Age-associated changes in excitation-contraction coupling are more prominent in ventricular myocytes from male rats than in myocytes from female rats.

We evaluated effects of age on components of excitation-contraction (EC) coupling in ventricular myocytes from male and female rats to examine sex differences in mechanisms responsible for age-related contractile dysfunction. Myocytes were isolated from anesthetized young adult (approximately 3 mo) and aged (approximately 24 mo) Fischer 344 rats. Ca(2+) concentrations and contractions were measured simultaneously (37 degrees C, 2 Hz). Fractional shortening declined with age in males (6.7 +/- 0.6% to 2.4 +/- 0.4%; P < 0.05), as did peak Ca(2+) transients (47.7 +/- 4.6 to 28.1 +/- 2.1 nM; P < 0.05) and Ca(2+) current densities (-7.7 +/- 0.7 to -6.2 +/- 0.5 pA/pF; P < 0.05). Although sarcoplasmic reticulum (SR) Ca(2+) content was similar regardless of age in males, EC coupling gain declined significantly with age to 55.8 +/- 7.8% of values in younger males. In contrast with results in males, contraction and Ca(2+) transient amplitudes were unaffected by age in females. Ca(2+) current density declined with age in females (-7.5 +/- 0.5 to -5.1 +/- 0.7 pA/pF; P < 0.05), but SR Ca(2+) content actually increased dramatically (49.0 +/- 7.5 to 147.3 +/- 28.5 nM; P < 0.05).

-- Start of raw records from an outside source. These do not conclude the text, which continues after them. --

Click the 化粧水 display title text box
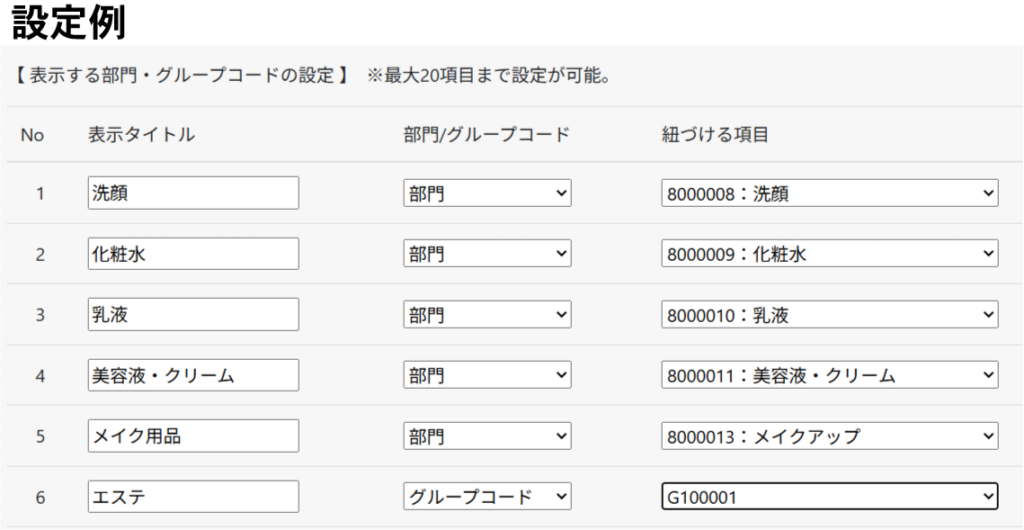Screen dimensions: 1024x530 click(193, 254)
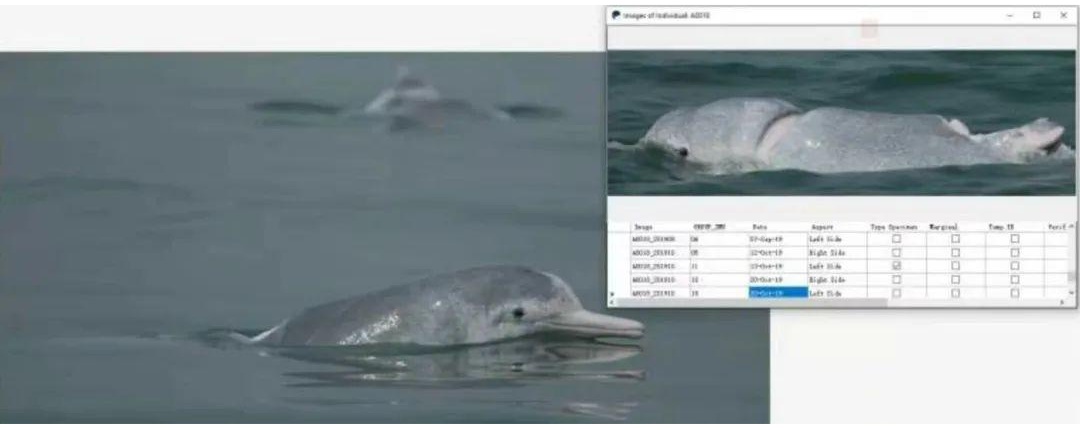
Task: Check Type Specimen for the first table row
Action: (896, 240)
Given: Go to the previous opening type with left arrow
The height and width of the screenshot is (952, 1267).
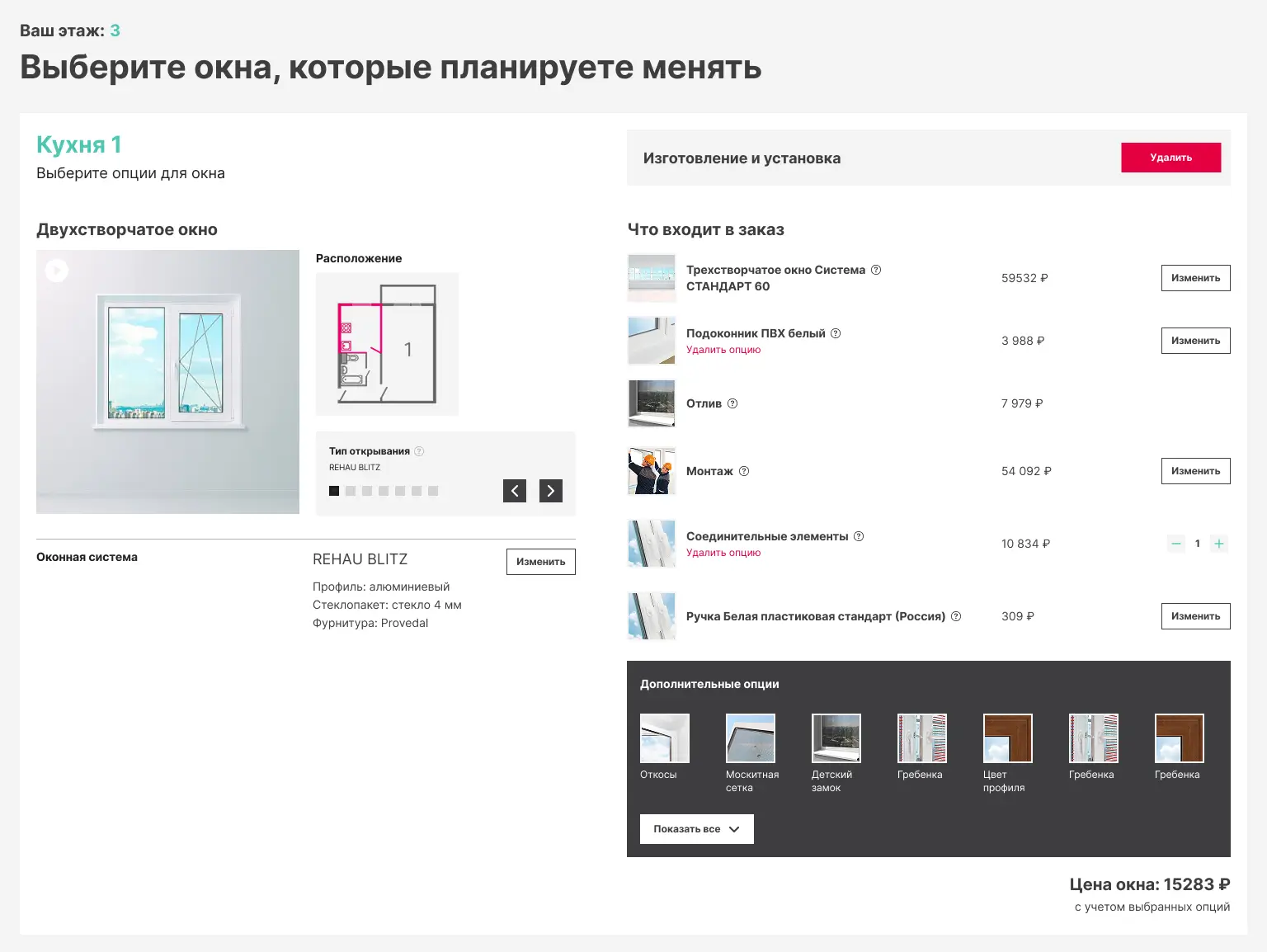Looking at the screenshot, I should click(515, 491).
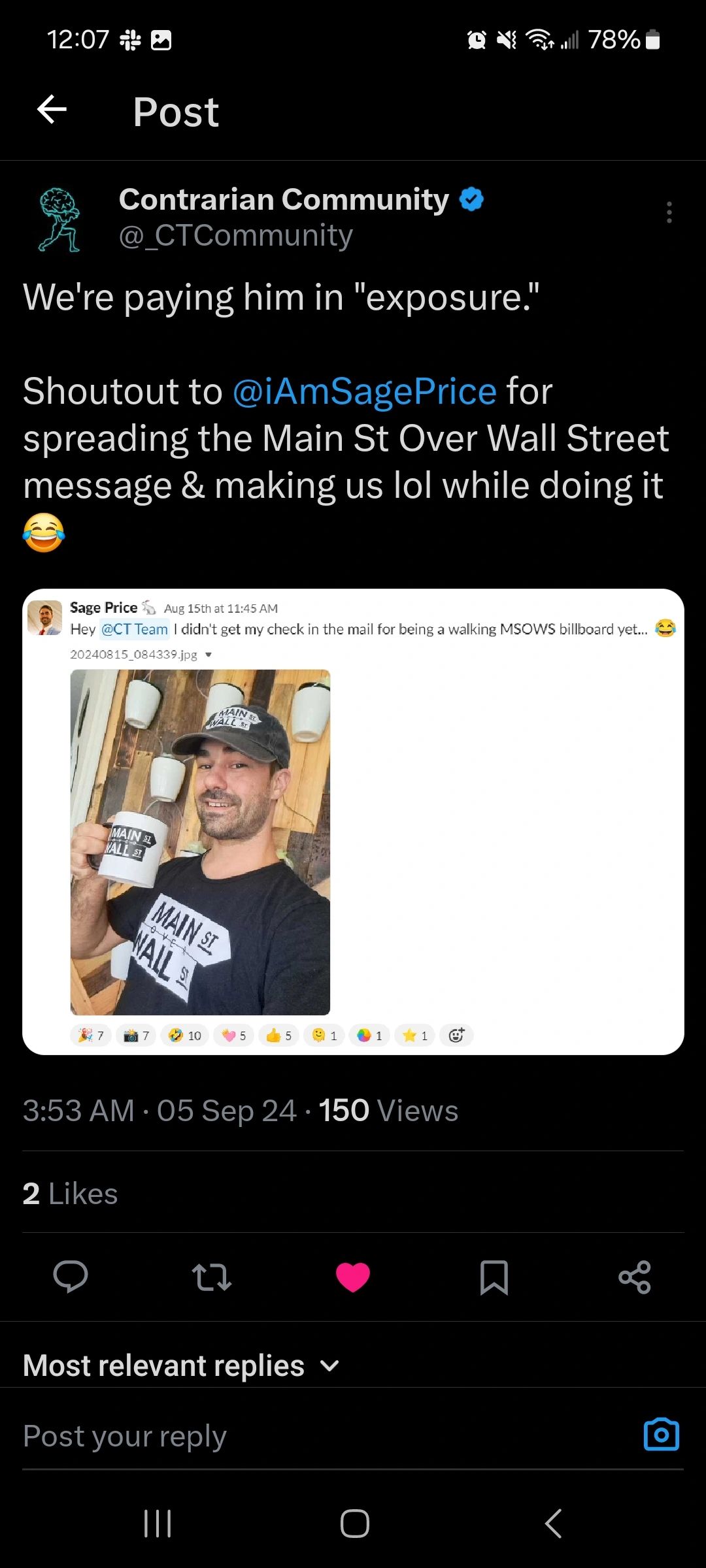Expand the 20240815_084339.jpg filename dropdown
The image size is (706, 1568).
pyautogui.click(x=208, y=654)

Even so, EC coupling gain was not affected by age in female myocytes. Age also promoted hypertrophy of male myocytes more than female myocytes. Age and sex differences in EC coupling were largely maintained when conditioning pulse frequency was increased to 4 Hz. Contractions, Ca(2+) transients, and EC coupling gain were also smaller in young females than in young males. Thus age-dependent changes are more prominent in myocytes from males than females. Increased SR Ca(2+) content may compensate for reduced Ca(2+) current to preserve contractile function in aged females, which may limit the detrimental effects of age on cardiac contractile function.